On June 18, 2005, the Austrian Parliament adopted a new Cartel Act (Federal Gazette I 61/2005 – Cartel Act 2005) which will come into force on January 1, 2006. The new legislation harmonizes the domestic competition regime within European law. In addition, the new Cartel Act brings about important changes to the rules relating to mergers and introduces a leniency program into Austrian law.
Harmonisation with EC Law and abolition of the notification and exemption system
In line with Art 81 EC Treaty, Sec 1 of the Cartel Act 2005 prohibits agreements between undertakings, decisions by associations of undertakings and concerted practices that have as their object or effect the prevention, restriction or distortion of competition. Sec 2 of the Cartel Act (which partly resembles Art 81 para 3 EC Treaty) provides (under certain circumstances) for a legal exemption of the general prohibition of cartels under Sec 1. Furthermore, the new Cartel Act abolishes – in line with the EC modernisation regulation 1/2003 – the "authorisation" regime for cartels. Accordingly, the registration of cartels will no longer be necessary or possible in Austria. Any registered cartel, which is not exempted under Sec 2 of the Cartel Act, will be caught by the prohibition of Sec 1 by December 31, 2006 at the latest.
Uniform concept of "cartels"
The Cartel Act of 1988 distinguished between different types of cartels (e.g., cartels by intent, cartels by conduct, cartels by recommendation, etc). This differentiation also triggered different legal consequences depending upon the type of cartel. The new Cartel Act introduces a uniform concept of cartels, prohibiting all types of anti-competitive restrictions along the lines of Art 81 EC Treaty. One of the consequences of this is that the current privileged treatment of vertical anti-competition agreements will cease to exist under the new law (under the current regime a vertical restriction is admissible as long as it is not explicitly declared unlawful by a judicial decision).
Amendments of merger control provisions
Regarding merger control law, the legislator aimed to reduce the number of concentrations that require notification by increasing the relevant turnover thresholds. Another goal of the new legislation was to avoid a notification in cases where the transaction would not have any effect on the Austrian market.

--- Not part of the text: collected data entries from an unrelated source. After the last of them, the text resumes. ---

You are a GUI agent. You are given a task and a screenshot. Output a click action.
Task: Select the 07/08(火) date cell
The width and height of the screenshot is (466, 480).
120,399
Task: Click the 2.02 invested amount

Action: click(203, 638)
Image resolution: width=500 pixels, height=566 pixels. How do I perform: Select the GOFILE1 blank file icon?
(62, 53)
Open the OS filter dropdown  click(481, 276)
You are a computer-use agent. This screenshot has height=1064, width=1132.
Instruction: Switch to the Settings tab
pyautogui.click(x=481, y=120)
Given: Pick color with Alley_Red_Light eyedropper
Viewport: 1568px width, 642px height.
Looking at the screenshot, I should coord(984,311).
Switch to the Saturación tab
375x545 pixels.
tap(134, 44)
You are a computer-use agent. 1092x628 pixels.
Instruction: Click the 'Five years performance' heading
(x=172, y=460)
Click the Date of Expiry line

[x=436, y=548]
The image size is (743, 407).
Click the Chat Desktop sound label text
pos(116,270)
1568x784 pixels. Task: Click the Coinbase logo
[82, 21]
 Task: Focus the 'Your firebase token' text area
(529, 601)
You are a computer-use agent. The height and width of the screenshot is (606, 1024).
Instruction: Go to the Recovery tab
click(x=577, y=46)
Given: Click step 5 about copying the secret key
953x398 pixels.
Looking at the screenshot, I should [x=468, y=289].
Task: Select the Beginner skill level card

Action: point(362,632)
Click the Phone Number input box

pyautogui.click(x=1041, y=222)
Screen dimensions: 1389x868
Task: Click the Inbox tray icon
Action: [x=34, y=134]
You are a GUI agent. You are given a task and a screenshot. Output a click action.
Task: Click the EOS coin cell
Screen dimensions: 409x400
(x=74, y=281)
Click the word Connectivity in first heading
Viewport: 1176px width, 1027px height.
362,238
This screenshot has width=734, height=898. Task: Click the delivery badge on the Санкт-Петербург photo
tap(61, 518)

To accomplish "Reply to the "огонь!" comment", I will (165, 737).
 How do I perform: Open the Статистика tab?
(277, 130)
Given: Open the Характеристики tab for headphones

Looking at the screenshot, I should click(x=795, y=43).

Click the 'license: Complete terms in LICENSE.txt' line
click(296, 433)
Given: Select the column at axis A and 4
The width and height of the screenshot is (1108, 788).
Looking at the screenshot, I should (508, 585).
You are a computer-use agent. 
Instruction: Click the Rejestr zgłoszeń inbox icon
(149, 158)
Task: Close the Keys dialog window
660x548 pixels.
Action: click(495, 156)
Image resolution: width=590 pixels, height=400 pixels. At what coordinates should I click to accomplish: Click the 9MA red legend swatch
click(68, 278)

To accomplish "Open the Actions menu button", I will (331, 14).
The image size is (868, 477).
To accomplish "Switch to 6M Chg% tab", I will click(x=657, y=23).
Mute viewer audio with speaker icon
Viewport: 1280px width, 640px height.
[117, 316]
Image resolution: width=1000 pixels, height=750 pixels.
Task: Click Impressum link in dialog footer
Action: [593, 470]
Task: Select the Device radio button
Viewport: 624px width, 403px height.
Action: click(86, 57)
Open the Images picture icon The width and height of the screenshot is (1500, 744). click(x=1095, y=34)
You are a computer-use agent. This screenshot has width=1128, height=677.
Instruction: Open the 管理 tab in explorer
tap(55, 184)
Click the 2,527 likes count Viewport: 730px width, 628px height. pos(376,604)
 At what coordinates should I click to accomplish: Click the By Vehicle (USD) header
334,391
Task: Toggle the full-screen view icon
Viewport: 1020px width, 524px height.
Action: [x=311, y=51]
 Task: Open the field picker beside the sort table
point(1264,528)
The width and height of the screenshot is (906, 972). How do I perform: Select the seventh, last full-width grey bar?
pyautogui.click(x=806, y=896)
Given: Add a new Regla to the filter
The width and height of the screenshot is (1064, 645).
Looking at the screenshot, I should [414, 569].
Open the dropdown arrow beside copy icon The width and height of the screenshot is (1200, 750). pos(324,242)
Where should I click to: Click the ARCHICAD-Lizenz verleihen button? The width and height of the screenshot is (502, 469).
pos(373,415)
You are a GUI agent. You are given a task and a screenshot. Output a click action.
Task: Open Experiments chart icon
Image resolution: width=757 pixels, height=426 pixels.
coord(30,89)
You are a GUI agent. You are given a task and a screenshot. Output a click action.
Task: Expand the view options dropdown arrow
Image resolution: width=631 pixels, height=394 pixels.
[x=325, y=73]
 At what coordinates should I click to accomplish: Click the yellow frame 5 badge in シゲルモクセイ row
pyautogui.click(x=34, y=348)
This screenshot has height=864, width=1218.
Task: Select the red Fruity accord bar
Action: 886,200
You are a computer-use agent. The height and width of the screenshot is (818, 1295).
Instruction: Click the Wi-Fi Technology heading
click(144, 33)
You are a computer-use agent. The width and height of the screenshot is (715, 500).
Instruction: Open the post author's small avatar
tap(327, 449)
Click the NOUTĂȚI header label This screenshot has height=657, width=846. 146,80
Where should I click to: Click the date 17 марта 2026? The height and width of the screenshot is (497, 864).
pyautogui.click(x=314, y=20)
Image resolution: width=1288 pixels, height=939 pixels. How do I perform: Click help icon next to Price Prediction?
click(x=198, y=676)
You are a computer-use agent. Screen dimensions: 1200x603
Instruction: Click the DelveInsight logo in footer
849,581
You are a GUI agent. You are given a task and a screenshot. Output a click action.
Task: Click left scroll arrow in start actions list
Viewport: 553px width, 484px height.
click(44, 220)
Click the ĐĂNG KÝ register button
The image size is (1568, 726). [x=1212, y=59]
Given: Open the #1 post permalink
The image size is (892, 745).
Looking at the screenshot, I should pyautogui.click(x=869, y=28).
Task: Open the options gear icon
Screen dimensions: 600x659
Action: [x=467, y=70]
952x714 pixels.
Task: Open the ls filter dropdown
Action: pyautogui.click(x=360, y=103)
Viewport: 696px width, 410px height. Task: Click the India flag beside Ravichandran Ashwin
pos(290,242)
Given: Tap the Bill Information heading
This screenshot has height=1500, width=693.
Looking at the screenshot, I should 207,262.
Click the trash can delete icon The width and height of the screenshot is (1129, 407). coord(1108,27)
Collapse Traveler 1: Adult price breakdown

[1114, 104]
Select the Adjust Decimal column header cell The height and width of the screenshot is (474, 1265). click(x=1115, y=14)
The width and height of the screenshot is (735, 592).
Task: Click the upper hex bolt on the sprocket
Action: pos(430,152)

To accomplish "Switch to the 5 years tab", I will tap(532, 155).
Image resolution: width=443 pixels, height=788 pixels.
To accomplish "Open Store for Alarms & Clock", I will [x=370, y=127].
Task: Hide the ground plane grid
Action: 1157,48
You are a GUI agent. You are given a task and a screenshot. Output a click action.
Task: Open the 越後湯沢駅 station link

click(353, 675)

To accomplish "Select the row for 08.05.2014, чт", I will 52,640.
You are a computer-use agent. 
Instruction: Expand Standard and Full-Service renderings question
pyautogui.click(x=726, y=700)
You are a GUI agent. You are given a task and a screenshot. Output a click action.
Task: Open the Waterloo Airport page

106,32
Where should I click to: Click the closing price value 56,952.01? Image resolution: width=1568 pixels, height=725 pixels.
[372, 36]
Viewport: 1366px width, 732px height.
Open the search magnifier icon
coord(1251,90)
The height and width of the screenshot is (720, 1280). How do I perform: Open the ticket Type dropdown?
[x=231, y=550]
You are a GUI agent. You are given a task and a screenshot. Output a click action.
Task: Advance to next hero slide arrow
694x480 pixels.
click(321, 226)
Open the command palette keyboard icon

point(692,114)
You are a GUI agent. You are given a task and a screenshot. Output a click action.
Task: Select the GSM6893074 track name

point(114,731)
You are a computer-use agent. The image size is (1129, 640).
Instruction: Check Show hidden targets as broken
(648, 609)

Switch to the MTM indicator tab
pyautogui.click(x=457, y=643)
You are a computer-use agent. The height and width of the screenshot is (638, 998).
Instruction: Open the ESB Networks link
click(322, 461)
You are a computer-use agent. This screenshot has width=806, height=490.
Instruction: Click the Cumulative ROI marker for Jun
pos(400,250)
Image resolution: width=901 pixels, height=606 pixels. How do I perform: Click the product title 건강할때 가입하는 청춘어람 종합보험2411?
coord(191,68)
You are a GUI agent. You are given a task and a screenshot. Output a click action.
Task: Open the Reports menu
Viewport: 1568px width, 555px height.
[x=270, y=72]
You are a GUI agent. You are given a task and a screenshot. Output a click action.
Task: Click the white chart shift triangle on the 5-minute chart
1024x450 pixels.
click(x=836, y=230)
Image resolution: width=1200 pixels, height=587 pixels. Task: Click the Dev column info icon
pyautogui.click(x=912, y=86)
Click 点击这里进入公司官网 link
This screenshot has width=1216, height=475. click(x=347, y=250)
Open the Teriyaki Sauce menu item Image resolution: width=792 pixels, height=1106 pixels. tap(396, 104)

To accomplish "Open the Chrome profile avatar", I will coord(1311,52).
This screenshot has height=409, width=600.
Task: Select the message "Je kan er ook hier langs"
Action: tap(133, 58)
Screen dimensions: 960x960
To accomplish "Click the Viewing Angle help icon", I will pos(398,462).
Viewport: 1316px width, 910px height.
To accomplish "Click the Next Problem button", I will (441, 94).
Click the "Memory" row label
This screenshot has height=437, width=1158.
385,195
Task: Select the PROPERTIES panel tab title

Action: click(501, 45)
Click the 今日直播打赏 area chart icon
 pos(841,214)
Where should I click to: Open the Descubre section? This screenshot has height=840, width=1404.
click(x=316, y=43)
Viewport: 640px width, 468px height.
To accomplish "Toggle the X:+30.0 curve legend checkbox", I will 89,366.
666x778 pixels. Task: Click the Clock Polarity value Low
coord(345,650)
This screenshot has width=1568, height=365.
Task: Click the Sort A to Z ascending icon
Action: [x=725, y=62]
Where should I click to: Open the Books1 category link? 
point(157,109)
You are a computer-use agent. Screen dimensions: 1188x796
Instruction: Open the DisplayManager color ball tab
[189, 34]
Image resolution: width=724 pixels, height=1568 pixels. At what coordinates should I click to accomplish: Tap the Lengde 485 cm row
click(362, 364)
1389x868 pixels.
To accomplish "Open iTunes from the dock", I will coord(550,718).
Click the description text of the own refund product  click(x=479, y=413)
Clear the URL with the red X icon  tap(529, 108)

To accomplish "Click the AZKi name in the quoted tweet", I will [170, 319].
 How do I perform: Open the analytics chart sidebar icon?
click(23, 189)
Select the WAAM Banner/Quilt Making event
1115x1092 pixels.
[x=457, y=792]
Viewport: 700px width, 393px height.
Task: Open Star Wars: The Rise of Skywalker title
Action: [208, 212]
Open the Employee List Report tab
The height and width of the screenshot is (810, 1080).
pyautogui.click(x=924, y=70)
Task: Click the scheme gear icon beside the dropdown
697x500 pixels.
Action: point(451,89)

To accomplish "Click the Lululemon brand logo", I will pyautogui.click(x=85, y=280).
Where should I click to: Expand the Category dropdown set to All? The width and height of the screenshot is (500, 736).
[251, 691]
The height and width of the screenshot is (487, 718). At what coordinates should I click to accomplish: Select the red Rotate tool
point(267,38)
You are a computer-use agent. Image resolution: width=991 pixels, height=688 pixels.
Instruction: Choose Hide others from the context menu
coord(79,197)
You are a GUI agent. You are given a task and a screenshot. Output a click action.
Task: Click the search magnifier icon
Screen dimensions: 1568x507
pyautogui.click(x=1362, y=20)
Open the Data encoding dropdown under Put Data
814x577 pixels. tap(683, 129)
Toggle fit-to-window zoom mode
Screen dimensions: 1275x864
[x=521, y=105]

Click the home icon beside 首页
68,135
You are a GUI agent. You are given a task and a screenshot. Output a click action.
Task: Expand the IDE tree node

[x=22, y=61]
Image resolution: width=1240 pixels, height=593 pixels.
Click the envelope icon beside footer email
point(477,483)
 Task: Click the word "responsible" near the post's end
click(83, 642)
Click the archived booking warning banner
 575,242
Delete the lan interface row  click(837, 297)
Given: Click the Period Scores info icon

In the future, a concentration will have to be notified to the Cartel Court only if the combined aggregate worldwide turnover of all undertakings concerned amounts to more than EUR 300 Million, and more than EUR 30 Million (previously: EUR 15 Million) turnover on the Austrian market and if at least two of the undertakings concerned achieve a worldwide turnover of more than EUR 5 Million (previously: EUR 2 Million). Furthermore, a concentration will not have to be notified if only one of the undertakings concerned achieves a turnover of more than EUR 5 Million on the Austrian market and the combined aggregate worldwide turnover of the other undertakings concerned does not exceed EUR 30 Million. With this exception, the legislator particularly aimes to exclude those concentrations, where the parties to the transaction are a large Austrian undertaking and multiple small foreign undertakings, from the obligation to notify.
Another important amendment of the merger control provision is the adoption of the European Union´s approach towards full-function joint ventures. In the future, a concentration within the meaning of merger control law is deemed to arise if the company is under joint control of at least two companies and carries out the function of an independent economic entity on a permanent basis. The prerequisite that the concentration may not lead to a coordination of the parent companies (as under EC Law before the Merger Regulation was amended in 1997) is no longer applicable. Any anticompetitive effects arising in connection with a potential coordination of the parties to the transaction will have to be assessed in the light of the general prohibition of cartels under Sec 1 Cartel Act. A competence to assess such effects within the time limits of the merger control proceedings as provided under Art 2 para 4 European Merger Control Regulation, however, is not provided by the new legislation.
Unfortunately, the legislator did not adopt the concept of control as set out under Art 3 European Merger Control Regulation. Consequently, every transaction which fulfils the turnover thresholds under Austrian law will still have to be notified if it directly or indirectly leads to the acquisition of at least a 25% shareholding in another undertaking (even without the existence of specific control rights).
The new rules also provide for leniency provisions modelled after the Commission´s leniency notice. Pursuant to the new law, the Federal Competition Authority will waive its right to request a fine at the Cartel Court, if
· the undertaking fully and expeditiously cooperates with the Federal Competition Authority in the investigations;
· the undertaking did not take steps to coerce other undertakings to participate in the infringement;
· the undertaking has ended its involvement in the suspected infringement no later than the time at which it submits evidence;
· the Federal Competition Authority had no prior knowledge of the facts underlying the infringement.
If the Federal Competition Authority was already aware of the circumstances, there would only be the possibility of a partial reduction of the fine requested at the Cartel Court. However, ultimately it is up to the Cartel Court, as the major decision making body under Austrian Cartel law, to decide whether or not to impose a fine.